Fico com BOBBIO, em Carta ao seu amigo Alessandro BARATA, o autor mais seguido na Criminologia nacional, quando convidado por este a integrar um Instituto de Pesquisas na área:

“Que toda sociedade tenha seus crimes específicos é obvio, e não há necessidade de ser marxista para admitir isso. Basta um pouco de senso histórico. Dito isso, é preciso evitar o erro oposto, qual seja, o de pensar que os ‘fenômenos do desvio e da repressão’ devam ser interpretados como ‘aspectos específicos da formação socioeconômica do capitalismo avançado’. Uma tese desse gênero, que é antes de tudo historicamente insustentável, tem o único efeito de levar à deletéria conseqüência (digo deletéria do ponto de vista político) de se acreditar e de se fazer acreditar que basta eliminar o capitalismo para eliminar o desvio (algo semelhante já aconteceu com a teoria da extinção do Estado, e seria bom não repetir o erro a propósito da extinção do desvio).”

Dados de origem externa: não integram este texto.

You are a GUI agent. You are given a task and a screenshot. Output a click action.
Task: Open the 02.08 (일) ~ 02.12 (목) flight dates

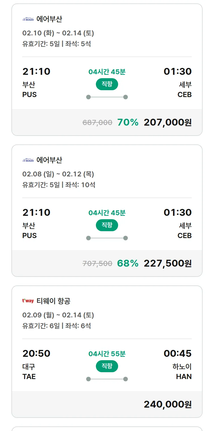[58, 174]
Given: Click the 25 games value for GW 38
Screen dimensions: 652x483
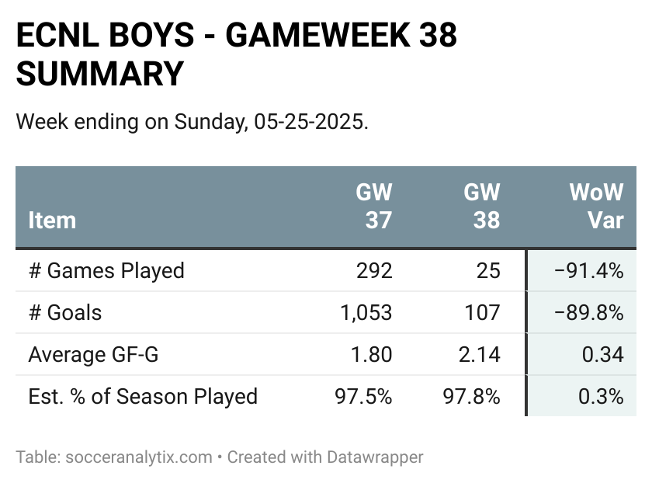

Creio, ao contrário, que a tarefa de uma Revista de direito e de política criminal que deseja ser, como a sua, ao mesmo tempo inovadora e científica (e aqui entendo por ‘científica’ o oposto de ‘ideológica’) é a de estudar os fenômenos de desvio da forma capitalista tanto quanto os de outras formações econômico-sociais (por exemplo, dos Estados Socialistas), de conduzir análises comparadas as mais amplas possíveis, as mais isentas de preconceitos, as mais livres de orientações ideológicas pré-constituídas, ao longo de todo o curso da história e nos diversos países e regimes.”[1]


[1]BOBBIO, Norberto,Nem com Marx, nem contra Marx,Org. Carlo Violi, Trad. Marco Aurélio Nogueira.São Paulo: Editora UNESP, 2006, p. 267.)